In my first letter to Manager I asked him what he thought of us having 5 kids all together. He responded that he wasn't all romantic about it, but that if we are right for eachother we will be right for the 5 kids too. I loved that reply and I think nomatter who I end up with I need it to be someone with that view on life.. You of course deserve someone who can see you and your DD as a wonderful addition to his own life - not a problem.

I am not quite sure what you refer to when you say I mentioned a casual relationship? With Manager it definately is not casual at this point. I am certain he is not seing anyone else and know for a fact that even after meeting me once he put his dating profile on standby. I wonder if I could have ment casual in the way that we still both understand and try to remember that we don't know where this is going and that we are still just getting to know eachother. Or did I mention casual in relation to your relationship?
Your words about being in love with a dream ring true. I know that LL didn't turn out to be the person I had envisioned and imagined. I actually think he could have been that person - but he chose not to.
So now I am trying the more conscious and reasonable approach. I do feel the Manager relationship-think could definately have potential if I manage to let go of the stuff I am carrying so working on that and allowing things to develop.

Will be seeing him again next friday - a whole night without kids - so looking forward to that
post #24 of 101
Holland, I find you wise. I just wish I could think that way more often.

I think I've also often fell in love with ideas. Heck, I've brought it to some pretty nutty extremes in the past with knowing a few people onlines for years and years.

Seie, the Manager sounds good. I do get concerns of things moving so fast when you are still getting over LL. Does he know about LL?

My date with Cool Blast was a flop. There wasn't much of any chemistry. She's a sweet gal, and we had a nice dinner (best pasta I've ever had? wow!), played some Rock Band and watched a movie, but I don't see it going anywhere. Oh well!
post #25 of 101
Quote:
Originally Posted by Seie View Post
Your words about being in love with a dream ring true. I know that LL didn't turn out to be the person I had envisioned and imagined. I actually think he could have been that person - but he chose not to.
I think I have been able in the past to see someone's *potential* so vividly I could fall in love with the potential. But you can't have a relationship with Potential. I'm trying to see people's limitations more clearly and go from there.
post #26 of 101
Quote:
Originally Posted by Zeta View Post

I personally would not see his stated reason for breaking up with you as mature. Because his dd might be jealous? I don't see why she can't have her feelings (whatever they are, maybe not jealousy) and he can still have the right to find and, if it works out, make a life with a single mom who has full custody - so long as he always saves a special place in the new family for her?

I think guilt should not be a decision-making driving force. Besides, there's every reason to believe that if a single dad were to move in with you and your ds, that this scenario would provide an added *richness* to the single dad's own children's life; the special home life you all would create together, the special personalities that you and your ds have. It would probably be a mixed bag, some loss of the 1:1, but new goodness as well. It's not all deficit if a single dad moves in with a single mom who has full custody.

Life's an adventure! And children should be allowed to have their feelings (happy/ sad/ jealous) without the fear of those feelings ruling the parents' life.

Just my 2-cents.
Zeta... were you in my head last night during that conversation with him??? Honestly, that was EXACTLY what I was thinking, particularly the bolded parts.

-------------------------

* **Problems**:
1. In the forum thread, how did the date with Cool Blast go?
2. Copy the forum thread from the words "I think I have" through the words "go from there.", changing "limitations" to "flaws".

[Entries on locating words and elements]
-------------------------

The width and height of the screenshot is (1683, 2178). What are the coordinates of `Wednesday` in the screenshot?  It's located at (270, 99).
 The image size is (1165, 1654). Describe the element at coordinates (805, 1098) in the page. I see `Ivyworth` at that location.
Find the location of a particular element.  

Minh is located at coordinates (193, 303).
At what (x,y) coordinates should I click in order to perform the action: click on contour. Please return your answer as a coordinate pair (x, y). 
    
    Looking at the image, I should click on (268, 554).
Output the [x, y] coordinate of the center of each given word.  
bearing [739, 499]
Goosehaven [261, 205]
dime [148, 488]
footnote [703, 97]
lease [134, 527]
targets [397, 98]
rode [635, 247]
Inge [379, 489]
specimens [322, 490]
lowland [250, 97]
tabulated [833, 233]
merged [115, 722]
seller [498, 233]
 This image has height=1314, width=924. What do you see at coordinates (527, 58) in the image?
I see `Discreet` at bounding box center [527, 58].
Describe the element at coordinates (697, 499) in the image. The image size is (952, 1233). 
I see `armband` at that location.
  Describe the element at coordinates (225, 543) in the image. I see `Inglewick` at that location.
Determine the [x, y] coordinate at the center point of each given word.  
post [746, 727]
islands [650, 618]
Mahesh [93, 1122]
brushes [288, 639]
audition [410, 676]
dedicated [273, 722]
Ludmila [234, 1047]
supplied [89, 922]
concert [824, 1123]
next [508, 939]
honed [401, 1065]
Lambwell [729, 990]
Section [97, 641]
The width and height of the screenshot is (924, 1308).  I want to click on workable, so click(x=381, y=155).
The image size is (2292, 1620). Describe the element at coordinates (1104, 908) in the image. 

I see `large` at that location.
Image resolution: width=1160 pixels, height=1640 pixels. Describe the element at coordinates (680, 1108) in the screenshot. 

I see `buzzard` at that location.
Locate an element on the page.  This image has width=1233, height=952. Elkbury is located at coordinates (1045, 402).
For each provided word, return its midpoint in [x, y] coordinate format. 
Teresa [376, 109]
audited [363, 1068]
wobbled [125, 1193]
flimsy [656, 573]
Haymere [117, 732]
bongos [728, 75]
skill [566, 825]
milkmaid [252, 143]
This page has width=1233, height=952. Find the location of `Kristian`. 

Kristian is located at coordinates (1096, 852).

-------------------------

* **Solutions to the problems**:
1. It was a flop, with hardly any chemistry.

2.
I think I have been able in the past to see someone's *potential* so vividly I could fall in love with the potential. But you can't have a relationship with Potential. I'm trying to see people's flaws more clearly and go from there.